* 文档段落
_____

1959年,世界上第一家孵化器巴达维亚工业中心在美国纽约州诞生。1987年,中国首家孵化器在湖北省创立,如今,这家名为“武汉东湖新技术创业中心”的孵化器已走过28年历程。
就是这样一个并不新鲜的概念,在2015年迎来了超级大爆炸——来自科技部的数据显示,2015年国内新增各类创业孵化器4000多家。而在2015年之前,28年来的孵化器数量总计还不到1600家。
数据对比很夸张。某种程度上,孵化器热潮,为众多创业者和团队提供了各类价值级别的创业服务,也孕育出了一些创业明星,极大降低了创业成本。但更值得注意的是,疯狂扩张也让各类孵化器面临着巨大的生存压力,创业服务资源同质化、服务效率低下、投入成本高等问题更加突出。即便在北京,中国式孵化器——无论官办还是民营,也没有找到一条真正适合中国孵化器发展经营之路。
更值得思考的是,创业者是否真需要这么多的孵化器?是否真的满足了他们需求?我们希望,通过本期的深度摸底报道和孵化器地图样本,为国内的孵化器从业者带来一些借鉴思考。
争抢创业者
发展迅猛的孵化器正昂首阔步向三四线城市进军,多个省市不断上马动辄数百亩甚至数千亩的孵化器或孵化基地,更多的创业者也把创办孵化器作为创业者新方向。
刘虹妤,原《21世纪经济报道》市场中心公关总监,2015年年初辞职,并于9月创办超维星球孵化器,为3D产业创业者提供技术支持和产业资源对接。
之所以选择这条道路,是因为她目睹着身边越来越的人,头衔之上多了另外一个身份:某某孵化器创始人或合伙人。“同事王晶,去了长城会旗下一家机器人咖啡馆的孵化器;报社财务总监也在广州创办了一个做财务、法律引导的孵化器⋯⋯”
天使AC加速器CEO徐勇对此也感受颇深,他去美国出差,在丹佛郊区一个很小的小镇上路边碰到一个华人老太太,华人老太太听说他来自中国,就问他是不是做孵化器的,因为“来的每个中国人都说要做孵化器”。他回到北京,与一个朋友约好见面,结果朋友临时爽约,因为一个开夜总会的老总要转型做孵化器,要他的朋友陪着考察中关村的孵化器。
“我要辞职出来创业,做一个纯民营的孵化器。”2015年6月底,“80后”卢宇翔告诉前来调研的四川省和成都市政府主要领导。彼时,他还在负责运营四川全省,乃至西部最大的互联网专业孵化器——创业场。
那时的成都市,刚刚提出“创业之城”口号,青蓉汇、众创空间联盟等10家众创空间纳入国家级科技企业孵化器体系。卢宇翔和前同事、同为“80后”的李欣和杜婷婷一拍即合:“很多孵化园,看起来企业装得满满的,没有什么不同,但其实每一家公司每一天都在发生巨大的变化。”
他们的想法,是创建一个“孵化占股与导师制”为核心的新型孵化器。到了2015年12月初,在成都市南门某电影院3号厅,卢宇翔的“NEXT”迎来了诞生199天的重要时刻——孵化器里8个创业项目路演的VCR。站在电影院门口,卢宇翔满面笑容地握住每位来宾的手,希望对方多提意见,“更希望对方入驻他的园区”。

_____

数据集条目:

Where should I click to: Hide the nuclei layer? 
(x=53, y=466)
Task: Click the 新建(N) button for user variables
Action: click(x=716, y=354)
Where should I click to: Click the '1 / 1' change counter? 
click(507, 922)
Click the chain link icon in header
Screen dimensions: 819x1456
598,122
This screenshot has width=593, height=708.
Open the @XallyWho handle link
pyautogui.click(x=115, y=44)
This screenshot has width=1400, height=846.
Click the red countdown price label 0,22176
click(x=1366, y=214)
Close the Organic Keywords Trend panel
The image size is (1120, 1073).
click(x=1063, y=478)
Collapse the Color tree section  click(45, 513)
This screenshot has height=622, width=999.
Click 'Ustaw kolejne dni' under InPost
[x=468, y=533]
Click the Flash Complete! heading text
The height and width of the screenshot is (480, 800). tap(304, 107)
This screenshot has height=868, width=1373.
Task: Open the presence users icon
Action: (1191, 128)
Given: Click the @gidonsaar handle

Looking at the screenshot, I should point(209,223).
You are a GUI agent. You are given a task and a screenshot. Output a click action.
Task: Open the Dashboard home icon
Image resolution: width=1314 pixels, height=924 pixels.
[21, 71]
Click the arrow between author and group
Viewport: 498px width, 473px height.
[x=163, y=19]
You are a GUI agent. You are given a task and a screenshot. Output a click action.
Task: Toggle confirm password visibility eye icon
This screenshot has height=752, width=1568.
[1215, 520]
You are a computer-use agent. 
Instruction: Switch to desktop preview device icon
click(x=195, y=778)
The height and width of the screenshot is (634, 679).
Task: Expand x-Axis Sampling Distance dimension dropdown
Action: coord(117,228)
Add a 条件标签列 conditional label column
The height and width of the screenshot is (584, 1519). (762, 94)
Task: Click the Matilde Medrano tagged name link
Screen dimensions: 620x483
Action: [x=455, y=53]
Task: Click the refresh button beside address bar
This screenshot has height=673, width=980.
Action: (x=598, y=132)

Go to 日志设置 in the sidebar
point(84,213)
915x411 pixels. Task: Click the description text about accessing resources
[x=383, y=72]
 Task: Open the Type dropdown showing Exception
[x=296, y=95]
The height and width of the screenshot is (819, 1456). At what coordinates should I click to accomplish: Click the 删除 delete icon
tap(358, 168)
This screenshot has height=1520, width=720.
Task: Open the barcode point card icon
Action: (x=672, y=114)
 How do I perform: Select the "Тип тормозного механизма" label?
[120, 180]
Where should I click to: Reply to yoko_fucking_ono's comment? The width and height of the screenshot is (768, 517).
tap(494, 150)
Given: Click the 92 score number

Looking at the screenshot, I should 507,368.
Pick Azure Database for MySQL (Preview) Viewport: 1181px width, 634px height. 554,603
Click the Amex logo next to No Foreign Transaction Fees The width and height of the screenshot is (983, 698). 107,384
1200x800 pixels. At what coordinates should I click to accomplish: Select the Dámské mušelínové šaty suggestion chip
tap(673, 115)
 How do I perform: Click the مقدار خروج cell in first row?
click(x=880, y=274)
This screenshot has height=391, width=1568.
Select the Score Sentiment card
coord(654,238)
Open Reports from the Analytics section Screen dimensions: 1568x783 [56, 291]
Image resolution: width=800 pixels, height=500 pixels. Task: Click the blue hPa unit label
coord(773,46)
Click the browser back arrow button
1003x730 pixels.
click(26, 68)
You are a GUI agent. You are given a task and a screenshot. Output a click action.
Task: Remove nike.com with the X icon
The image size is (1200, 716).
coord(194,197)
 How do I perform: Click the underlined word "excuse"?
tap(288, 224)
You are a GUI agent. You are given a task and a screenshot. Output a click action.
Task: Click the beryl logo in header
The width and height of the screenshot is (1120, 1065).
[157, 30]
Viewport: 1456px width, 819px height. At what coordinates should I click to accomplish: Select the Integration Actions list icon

_____

* 任务说明
请照录关于孵化器的那篇文档中的一段：从含有“数据对比很夸张。某种程度上,孵化器热潮,为众多创业者和团”的字句起，抄到“创办孵化器作为创业者新方向。”为止。 以上记录取自另一个来源。

* 本题结果
数据对比很夸张。某种程度上,孵化器热潮,为众多创业者和团队提供了各类价值级别的创业服务,也孕育出了一些创业明星,极大降低了创业成本。但更值得注意的是,疯狂扩张也让各类孵化器面临着巨大的生存压力,创业服务资源同质化、服务效率低下、投入成本高等问题更加突出。即便在北京,中国式孵化器——无论官办还是民营,也没有找到一条真正适合中国孵化器发展经营之路。
更值得思考的是,创业者是否真需要这么多的孵化器?是否真的满足了他们需求?我们希望,通过本期的深度摸底报道和孵化器地图样本,为国内的孵化器从业者带来一些借鉴思考。
争抢创业者
发展迅猛的孵化器正昂首阔步向三四线城市进军,多个省市不断上马动辄数百亩甚至数千亩的孵化器或孵化基地,更多的创业者也把创办孵化器作为创业者新方向。